Pour l'été prochain, Theo Francken veut ouvrir un nouveau centre fermé, avec 300 places
Pour l'été prochain, Theo Francken veut ouvrir un nouveau centre fermé, avec 300 places - © ISOPIX

La nouvelle approche consistant à acheminer les migrants interpellés par les polices locales vers le centre administratif de Steenokkerzeel, "fonctionne bien", a estimé lundi le secrétaire d'Etat à l'Asile et la Migration Theo Francken (N-VA) dans "De Ochtend". Il réagissait ainsi aux critiques de Wim Pieteraerens, le chef de corps de la zone de police Kruibeke-Temse, rapportées dans De Standaard. Selon lui, le nombre de migrants a augmenté sur les parkings d'autoroute et ils sont devenus plus désespérés encore. L'arrivée d'un centre administratif à Steenokkerzeel n'est qu'une façade, a-t-il encore ajouté.

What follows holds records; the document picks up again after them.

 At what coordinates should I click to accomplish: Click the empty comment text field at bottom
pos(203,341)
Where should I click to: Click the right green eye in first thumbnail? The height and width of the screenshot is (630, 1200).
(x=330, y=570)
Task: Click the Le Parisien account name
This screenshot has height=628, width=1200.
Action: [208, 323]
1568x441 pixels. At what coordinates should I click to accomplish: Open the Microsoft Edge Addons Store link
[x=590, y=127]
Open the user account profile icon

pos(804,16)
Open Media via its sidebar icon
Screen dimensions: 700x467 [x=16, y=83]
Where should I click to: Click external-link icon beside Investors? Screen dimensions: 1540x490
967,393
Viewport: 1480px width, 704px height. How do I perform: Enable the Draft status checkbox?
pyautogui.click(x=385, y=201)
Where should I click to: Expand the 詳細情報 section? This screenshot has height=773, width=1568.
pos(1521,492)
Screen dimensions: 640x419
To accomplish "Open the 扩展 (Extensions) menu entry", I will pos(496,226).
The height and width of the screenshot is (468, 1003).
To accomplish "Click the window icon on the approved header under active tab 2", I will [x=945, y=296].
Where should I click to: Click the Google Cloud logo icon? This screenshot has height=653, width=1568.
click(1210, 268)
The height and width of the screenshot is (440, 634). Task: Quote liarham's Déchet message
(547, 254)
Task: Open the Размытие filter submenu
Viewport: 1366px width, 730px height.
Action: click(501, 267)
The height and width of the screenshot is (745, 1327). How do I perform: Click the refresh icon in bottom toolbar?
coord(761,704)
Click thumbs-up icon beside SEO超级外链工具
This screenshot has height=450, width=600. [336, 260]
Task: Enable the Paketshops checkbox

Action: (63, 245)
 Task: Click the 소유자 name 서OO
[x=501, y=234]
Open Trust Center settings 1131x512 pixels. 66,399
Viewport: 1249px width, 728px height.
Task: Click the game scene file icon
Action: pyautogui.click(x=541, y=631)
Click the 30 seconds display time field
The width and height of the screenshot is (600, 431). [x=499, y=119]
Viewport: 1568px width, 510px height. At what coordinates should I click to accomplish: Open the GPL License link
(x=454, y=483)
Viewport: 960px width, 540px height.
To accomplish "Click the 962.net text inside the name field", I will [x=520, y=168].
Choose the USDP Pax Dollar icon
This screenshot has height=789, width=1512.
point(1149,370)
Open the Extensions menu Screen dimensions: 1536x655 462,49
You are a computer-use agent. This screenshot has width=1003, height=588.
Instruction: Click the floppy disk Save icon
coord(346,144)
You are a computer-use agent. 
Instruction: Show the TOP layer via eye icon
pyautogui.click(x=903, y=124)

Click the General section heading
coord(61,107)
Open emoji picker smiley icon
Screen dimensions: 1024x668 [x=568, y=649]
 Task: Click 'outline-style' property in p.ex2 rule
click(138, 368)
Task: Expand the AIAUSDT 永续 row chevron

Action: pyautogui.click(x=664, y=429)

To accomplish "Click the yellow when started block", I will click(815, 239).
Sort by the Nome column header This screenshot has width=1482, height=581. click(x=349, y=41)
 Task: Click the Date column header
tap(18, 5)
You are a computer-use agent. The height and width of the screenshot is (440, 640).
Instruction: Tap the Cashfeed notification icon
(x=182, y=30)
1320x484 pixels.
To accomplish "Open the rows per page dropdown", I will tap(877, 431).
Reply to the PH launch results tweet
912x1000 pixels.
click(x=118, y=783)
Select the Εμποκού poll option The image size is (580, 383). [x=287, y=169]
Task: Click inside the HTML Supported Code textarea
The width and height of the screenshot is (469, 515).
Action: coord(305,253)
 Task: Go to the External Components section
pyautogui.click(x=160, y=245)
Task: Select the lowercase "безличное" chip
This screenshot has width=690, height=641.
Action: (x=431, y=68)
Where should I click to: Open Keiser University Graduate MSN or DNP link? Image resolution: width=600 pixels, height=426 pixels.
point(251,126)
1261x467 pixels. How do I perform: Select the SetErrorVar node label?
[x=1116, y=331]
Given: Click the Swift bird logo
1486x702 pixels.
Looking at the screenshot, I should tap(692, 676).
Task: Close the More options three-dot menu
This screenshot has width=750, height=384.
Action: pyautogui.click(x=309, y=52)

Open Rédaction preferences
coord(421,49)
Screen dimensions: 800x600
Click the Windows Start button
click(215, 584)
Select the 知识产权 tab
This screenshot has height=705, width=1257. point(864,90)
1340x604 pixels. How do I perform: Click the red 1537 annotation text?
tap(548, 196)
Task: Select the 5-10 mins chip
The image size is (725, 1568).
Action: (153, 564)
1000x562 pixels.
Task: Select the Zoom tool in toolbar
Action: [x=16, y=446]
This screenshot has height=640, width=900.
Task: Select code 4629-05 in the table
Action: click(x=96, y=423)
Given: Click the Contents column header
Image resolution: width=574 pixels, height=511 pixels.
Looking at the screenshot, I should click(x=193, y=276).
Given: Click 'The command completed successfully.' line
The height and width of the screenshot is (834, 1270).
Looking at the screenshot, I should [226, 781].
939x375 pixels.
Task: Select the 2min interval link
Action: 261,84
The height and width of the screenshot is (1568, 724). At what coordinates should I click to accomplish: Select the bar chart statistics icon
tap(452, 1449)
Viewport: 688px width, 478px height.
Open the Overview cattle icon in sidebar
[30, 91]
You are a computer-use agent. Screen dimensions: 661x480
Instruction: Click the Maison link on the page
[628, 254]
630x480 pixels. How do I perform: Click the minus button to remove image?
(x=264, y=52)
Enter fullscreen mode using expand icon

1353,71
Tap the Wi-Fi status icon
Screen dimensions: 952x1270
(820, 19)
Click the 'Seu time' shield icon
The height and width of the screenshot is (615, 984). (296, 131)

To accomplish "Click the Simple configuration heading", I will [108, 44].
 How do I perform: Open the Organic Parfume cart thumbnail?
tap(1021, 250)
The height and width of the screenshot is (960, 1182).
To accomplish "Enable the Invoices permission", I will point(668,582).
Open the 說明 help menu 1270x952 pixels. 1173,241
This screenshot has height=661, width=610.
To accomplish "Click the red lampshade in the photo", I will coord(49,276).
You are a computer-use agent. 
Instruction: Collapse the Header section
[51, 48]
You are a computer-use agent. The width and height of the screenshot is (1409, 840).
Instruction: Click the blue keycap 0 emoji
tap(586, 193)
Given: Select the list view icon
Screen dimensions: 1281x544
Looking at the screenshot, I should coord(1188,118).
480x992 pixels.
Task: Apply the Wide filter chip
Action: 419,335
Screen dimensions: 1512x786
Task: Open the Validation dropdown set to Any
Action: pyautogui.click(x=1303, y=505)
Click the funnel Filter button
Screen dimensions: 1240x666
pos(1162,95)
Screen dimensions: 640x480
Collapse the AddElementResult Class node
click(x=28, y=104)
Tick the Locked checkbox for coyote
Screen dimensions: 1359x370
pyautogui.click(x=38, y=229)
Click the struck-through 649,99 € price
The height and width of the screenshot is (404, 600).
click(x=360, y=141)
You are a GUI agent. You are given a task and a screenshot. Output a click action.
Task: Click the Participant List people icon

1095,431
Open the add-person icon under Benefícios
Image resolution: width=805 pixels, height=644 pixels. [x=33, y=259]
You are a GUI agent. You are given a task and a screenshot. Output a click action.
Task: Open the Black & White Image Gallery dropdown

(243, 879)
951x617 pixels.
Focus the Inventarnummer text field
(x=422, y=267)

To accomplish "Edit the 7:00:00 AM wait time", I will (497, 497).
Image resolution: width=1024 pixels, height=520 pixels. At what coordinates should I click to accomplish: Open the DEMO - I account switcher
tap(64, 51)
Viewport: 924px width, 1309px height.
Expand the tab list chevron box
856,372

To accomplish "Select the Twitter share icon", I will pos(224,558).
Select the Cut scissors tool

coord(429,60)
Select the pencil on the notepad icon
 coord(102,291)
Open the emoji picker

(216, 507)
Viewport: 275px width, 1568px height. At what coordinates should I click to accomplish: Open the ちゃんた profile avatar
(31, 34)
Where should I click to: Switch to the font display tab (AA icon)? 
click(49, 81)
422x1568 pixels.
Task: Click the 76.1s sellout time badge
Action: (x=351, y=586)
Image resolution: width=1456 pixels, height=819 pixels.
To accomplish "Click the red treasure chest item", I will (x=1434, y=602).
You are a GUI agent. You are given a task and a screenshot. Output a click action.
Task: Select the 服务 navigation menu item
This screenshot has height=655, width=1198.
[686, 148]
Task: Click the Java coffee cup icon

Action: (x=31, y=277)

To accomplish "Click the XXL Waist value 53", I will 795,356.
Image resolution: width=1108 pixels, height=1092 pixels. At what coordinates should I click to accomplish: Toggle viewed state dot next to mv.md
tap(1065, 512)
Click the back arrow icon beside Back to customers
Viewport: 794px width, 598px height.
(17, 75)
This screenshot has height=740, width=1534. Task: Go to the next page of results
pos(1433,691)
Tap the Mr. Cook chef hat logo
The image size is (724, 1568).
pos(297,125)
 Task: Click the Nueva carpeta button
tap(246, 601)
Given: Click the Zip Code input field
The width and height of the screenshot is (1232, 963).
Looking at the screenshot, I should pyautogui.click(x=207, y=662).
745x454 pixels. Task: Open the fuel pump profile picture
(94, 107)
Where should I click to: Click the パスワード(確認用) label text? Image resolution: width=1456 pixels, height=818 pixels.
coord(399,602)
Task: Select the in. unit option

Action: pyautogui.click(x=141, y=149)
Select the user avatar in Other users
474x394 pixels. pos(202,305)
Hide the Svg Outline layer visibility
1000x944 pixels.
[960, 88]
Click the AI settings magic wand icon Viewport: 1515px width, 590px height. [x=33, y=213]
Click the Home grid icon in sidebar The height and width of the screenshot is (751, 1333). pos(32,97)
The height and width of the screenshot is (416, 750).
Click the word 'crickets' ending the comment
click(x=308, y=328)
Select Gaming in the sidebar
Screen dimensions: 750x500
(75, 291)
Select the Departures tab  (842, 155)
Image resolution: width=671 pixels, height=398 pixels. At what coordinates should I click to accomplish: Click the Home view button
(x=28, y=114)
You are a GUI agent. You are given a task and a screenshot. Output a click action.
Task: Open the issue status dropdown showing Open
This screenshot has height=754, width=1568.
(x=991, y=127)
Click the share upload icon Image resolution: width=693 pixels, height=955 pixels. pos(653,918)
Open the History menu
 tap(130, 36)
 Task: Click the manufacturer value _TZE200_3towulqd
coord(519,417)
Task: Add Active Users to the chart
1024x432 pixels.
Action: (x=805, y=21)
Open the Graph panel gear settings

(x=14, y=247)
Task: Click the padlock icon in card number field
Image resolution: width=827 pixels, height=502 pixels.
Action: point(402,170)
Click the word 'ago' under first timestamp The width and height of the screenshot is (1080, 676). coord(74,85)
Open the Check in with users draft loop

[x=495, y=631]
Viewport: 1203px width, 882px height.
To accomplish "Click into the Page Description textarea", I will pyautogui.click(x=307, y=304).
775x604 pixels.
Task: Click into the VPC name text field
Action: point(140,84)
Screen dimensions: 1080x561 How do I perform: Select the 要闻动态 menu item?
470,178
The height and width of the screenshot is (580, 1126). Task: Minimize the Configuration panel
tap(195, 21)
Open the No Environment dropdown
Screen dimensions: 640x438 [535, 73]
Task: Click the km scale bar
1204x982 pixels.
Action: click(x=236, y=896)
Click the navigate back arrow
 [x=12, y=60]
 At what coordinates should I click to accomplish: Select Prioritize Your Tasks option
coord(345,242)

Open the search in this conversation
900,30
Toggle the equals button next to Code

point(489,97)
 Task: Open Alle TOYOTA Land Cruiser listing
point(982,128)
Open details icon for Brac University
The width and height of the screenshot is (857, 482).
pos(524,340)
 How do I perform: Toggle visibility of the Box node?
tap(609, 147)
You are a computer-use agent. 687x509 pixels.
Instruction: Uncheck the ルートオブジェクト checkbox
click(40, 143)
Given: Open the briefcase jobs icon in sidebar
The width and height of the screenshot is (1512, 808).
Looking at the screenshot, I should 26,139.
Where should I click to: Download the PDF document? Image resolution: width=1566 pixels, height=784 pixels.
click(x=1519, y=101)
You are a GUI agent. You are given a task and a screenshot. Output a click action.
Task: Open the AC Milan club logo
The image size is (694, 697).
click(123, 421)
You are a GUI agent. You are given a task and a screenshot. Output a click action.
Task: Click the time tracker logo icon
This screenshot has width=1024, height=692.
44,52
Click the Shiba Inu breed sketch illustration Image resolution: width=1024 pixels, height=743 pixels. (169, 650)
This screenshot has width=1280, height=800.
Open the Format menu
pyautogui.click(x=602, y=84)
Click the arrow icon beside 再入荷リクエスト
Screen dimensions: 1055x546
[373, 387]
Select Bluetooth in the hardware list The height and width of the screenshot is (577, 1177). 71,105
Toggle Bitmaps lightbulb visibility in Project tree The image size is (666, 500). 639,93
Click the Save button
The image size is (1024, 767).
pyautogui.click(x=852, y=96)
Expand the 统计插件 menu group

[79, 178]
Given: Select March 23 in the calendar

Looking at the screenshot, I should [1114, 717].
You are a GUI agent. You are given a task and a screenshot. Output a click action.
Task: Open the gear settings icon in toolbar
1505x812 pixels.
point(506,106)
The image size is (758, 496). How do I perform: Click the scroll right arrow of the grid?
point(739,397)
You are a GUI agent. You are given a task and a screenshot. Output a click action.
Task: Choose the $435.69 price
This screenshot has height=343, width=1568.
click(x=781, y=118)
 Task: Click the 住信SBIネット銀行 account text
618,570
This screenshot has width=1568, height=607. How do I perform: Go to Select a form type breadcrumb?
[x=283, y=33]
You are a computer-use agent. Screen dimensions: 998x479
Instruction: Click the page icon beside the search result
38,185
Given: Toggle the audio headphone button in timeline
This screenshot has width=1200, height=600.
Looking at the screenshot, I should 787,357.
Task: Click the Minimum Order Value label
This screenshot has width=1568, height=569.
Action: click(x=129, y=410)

"Ce n'est pas mon sentiment", a réagi le secrétaire d'État sur les ondes de Radio 1. "Nous constatons une diminution du nombre de migrants interpellés et signalés depuis l'introduction de notre plan d'action, pas seulement en Flandre occidentale mais par exemple au parc Maximilien."

Un centre bondé... Et un futur centre?

Mi-septembre, le gouvernement a ouvert le centre administratif pour migrants en transit à Steenokkerzeel, comprenant 200 places. Les migrants interpellés y sont amenés, afin d'épargner le volet administratif aux zones de police locale, mais selon Wim Pieteraerens, le centre est complet et la plupart sont relâchés, réapparaissant deux jours plus tard dans les commissariats.

Pour l'été prochain, Theo Francken veut ouvrir un nouveau centre fermé, avec 300 places, a-t-il précisé. "Mais ça ne se fait évidemment pas en un jour, je n'ai pas de baguette magique."

Des barbelés autour des parkings autoroutiers ?

Le secrétaire d'État va prendre contact avec le chef de corps ce lundi. "Il est sur le terrain, donc nous allons voir avec lui ce que nous pouvons faire."

Theo Francken pense notamment à une meilleure sécurisation des parkings autoroutiers, avec des barbelés par exemple.

Il planche également sur une nouvelle campagne de dissuasion, et travaille en étroite collaboration avec le Royaume-Uni.